Oh have I missed writing for this blog! It’s been too long. Why I haven’t been posting anything new here for a month is because I’ve been busy with family and following this run-amok Election 2016. But I’m back today, and writing about a topic near and dear to me, and that is safe spaces.
Three years ago a friend spoke to me about people from a local community center creating a Third Space. They felt they were being outcasted for having different opinions, and felt unsafe opening up to the women in that community center. But because they had no money they could not create a hall or establish a building or rent a room where they could meet regularly to talk about things important to them. Maybe it was a divorce they were going though, a spiritual crisis, or a sexual transformation, or a taboo career change.
In my career I’ve come across kids, my own students or kids at my school, going through a family or personal struggle and could not talk to anyone about it — including me, because it was a conservative school, where you just didn’t talk about those things. They were silenced, afraid, and emotionally unstable. They lashed out in class, were rebellious or disobedient, or extremely shy and reserved because they could open up to on one. Not their parents, not their friends, not their teachers. There was no safe space for them to speak – not at home, not at school, nowhere in the community. I think keeping emotions bottled up inside is not healthy. Because I had no where to go as a teenager, I found a nice place for myself. For me, my safe space was books. Some of my favorites became Clifford the Big Red Dog, Magic School Bus, and Berenstain bears. My favorite teen books became The Perks of Being a Wallflower by Stephen Chobsky and The Chosen by Chiam Potok, but my favorite was and is the Harry Potter series.

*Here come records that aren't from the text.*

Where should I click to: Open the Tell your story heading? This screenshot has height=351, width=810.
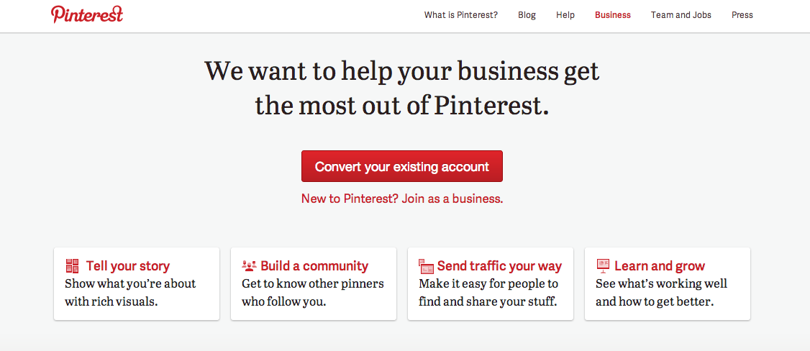point(128,266)
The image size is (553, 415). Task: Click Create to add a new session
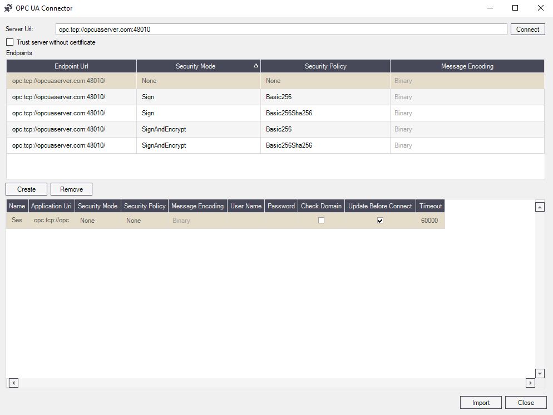[x=26, y=189]
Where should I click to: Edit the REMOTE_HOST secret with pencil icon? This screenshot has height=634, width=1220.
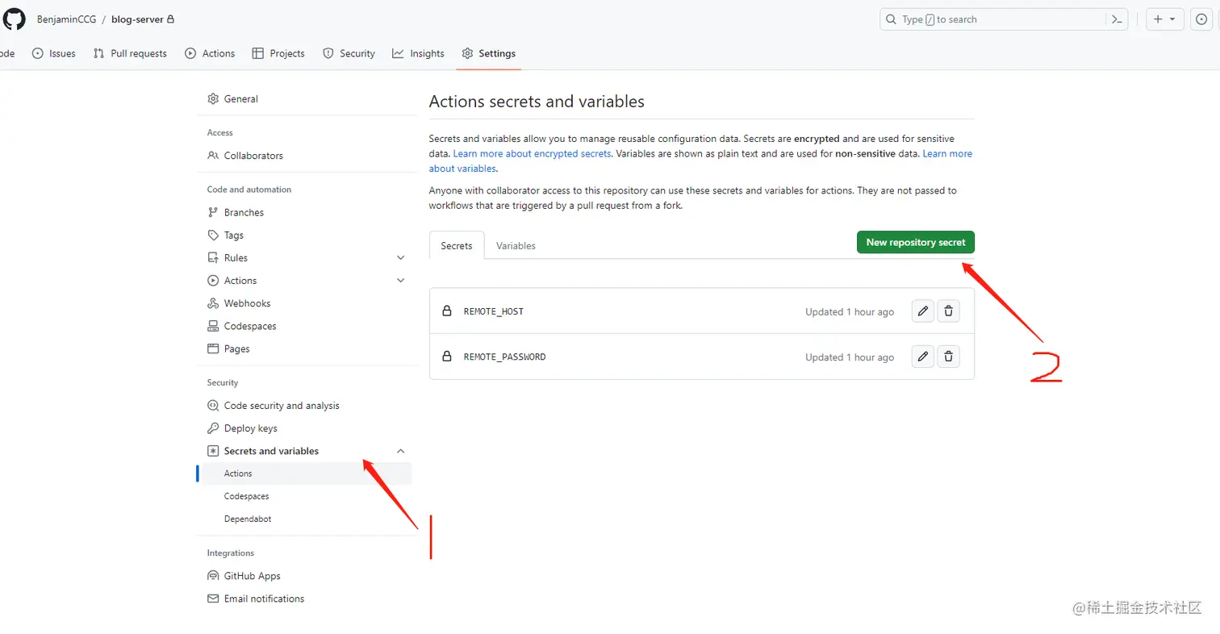(x=923, y=311)
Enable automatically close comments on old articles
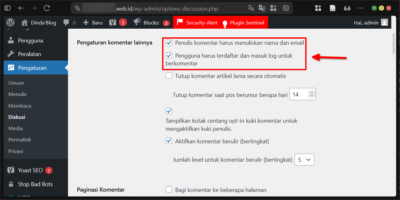 169,75
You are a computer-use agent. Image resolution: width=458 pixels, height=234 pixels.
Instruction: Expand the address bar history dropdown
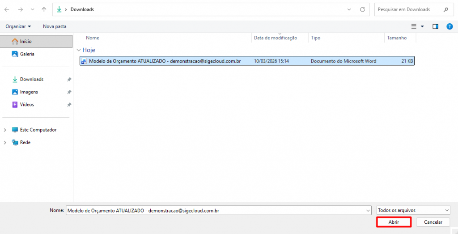tap(350, 9)
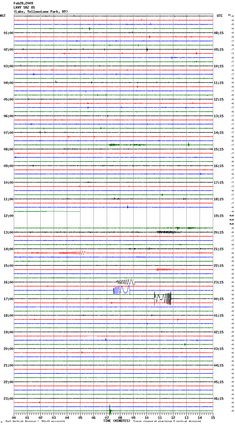The height and width of the screenshot is (425, 235).
Task: Select the 12:00 MST time label
Action: click(8, 216)
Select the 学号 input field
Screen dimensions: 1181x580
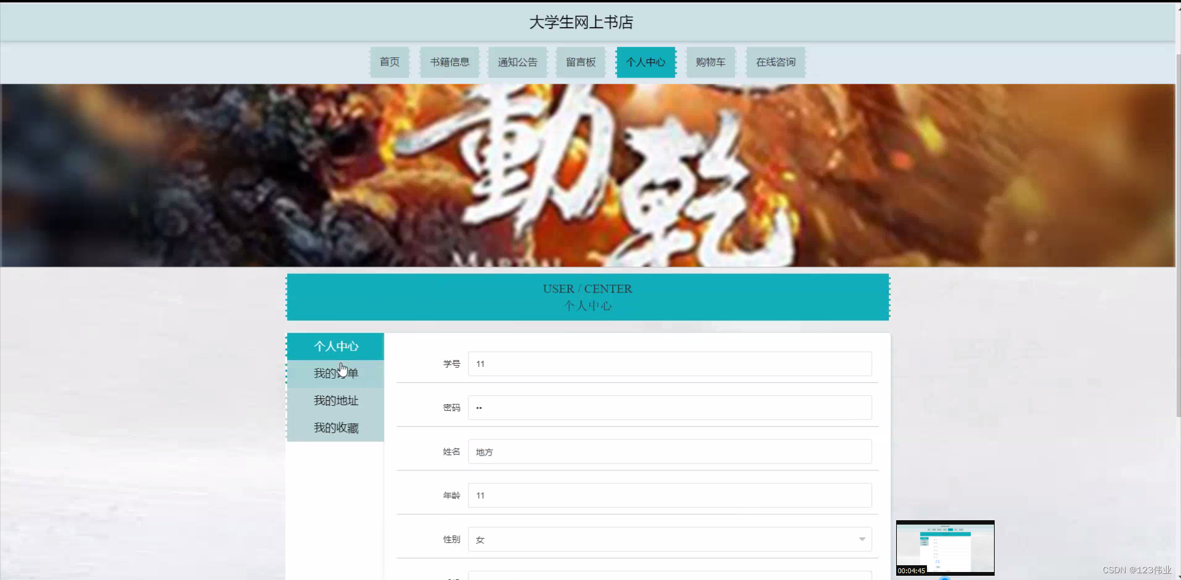pyautogui.click(x=669, y=364)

These are books where I could find relatable characters, magic, jokes and humor, and mentors like Professor Dumbledore and Professor McGonagall. I could enwrap myself in a world where almost anything was possible. And although there were evil people like the Death Eaters, the good guys had magic and their wands to save them from the forces of darkness. They would control earth, fire, wind, and water. They were in control of their environment, and when I read those books, I was right there with them, fighting through it all with my Cedar, unicorn hair, 10 inch wand in hand.
The Harry Potter books are indeed a safe space for me. It bothers me that some Native Americans feel hurt in the way J. K. Rowling depicted their cultures in her recent writing “Magic in North America” on Pottermore. More so, that Harry Potter has no longer become a safe space for them. Maybe because I am not Native American I don’t feel hurt, but Rowling has also not painted South Asians in a brilliant light, either. I hope that Harry Potter continues to be a safe space, and if it isn’t feel free to express your opinions because if it matters to you, it matters.
We need safe spaces. Without a place to talk out our feelings and thoughts with open-minded people, we will become shells of ourselves. And we can’t afford that. We live in an increasingly complex world at the intersection of races, places, and faces. We need strong, informed people to create the future for us and our kids. So, if you have a safe space, thank your club president and go out there and create safe spaces for everyone like for me, many authors, especially J. K. Rowling has.